# [Problem]
Copy exactly, and only, the lines from the one containing "You are a computer-use agent. Screen" through the last line of the records below.

[Saved entries]
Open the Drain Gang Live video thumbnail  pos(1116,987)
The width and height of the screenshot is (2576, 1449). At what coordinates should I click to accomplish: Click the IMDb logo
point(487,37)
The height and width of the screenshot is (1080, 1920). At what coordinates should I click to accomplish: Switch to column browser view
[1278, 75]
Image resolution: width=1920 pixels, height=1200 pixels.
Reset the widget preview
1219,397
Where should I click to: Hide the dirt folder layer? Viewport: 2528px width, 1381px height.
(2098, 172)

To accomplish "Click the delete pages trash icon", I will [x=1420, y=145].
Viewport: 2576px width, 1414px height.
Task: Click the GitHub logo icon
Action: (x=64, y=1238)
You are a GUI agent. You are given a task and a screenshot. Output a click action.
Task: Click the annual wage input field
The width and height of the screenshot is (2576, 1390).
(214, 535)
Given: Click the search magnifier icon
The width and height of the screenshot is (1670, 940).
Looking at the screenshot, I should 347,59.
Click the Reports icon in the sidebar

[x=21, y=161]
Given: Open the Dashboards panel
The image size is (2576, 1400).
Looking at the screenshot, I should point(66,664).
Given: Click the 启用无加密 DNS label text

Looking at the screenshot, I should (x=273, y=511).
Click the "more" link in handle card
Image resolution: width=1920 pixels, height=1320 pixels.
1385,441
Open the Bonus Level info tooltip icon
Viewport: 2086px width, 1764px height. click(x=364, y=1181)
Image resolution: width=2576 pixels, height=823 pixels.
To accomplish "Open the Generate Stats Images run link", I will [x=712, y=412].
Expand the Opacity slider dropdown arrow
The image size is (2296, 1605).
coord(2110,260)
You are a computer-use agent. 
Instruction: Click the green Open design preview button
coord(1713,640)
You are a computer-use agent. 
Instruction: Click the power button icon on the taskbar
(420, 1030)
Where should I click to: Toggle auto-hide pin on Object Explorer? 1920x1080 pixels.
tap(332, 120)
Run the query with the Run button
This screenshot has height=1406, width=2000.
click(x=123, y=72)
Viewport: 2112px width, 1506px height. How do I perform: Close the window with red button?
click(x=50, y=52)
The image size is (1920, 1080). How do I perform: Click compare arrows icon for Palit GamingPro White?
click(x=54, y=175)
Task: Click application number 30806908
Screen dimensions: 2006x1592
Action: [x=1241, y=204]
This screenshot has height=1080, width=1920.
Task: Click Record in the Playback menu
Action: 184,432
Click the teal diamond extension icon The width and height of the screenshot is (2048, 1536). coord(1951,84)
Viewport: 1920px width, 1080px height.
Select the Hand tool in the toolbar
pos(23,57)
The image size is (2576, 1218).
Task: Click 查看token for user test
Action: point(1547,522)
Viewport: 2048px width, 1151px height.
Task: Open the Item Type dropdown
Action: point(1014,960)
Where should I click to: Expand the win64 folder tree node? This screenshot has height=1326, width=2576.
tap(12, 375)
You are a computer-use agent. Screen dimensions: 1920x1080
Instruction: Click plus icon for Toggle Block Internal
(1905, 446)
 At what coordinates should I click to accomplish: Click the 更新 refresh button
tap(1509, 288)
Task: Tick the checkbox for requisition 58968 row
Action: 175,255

# [Problem solution]
You are a computer-use agent. Screen dimensions: 1920x1080
Instruction: Click plus icon for Toggle Block Internal
(1905, 446)
 At what coordinates should I click to accomplish: Click the 更新 refresh button
tap(1509, 288)
Task: Tick the checkbox for requisition 58968 row
Action: 175,255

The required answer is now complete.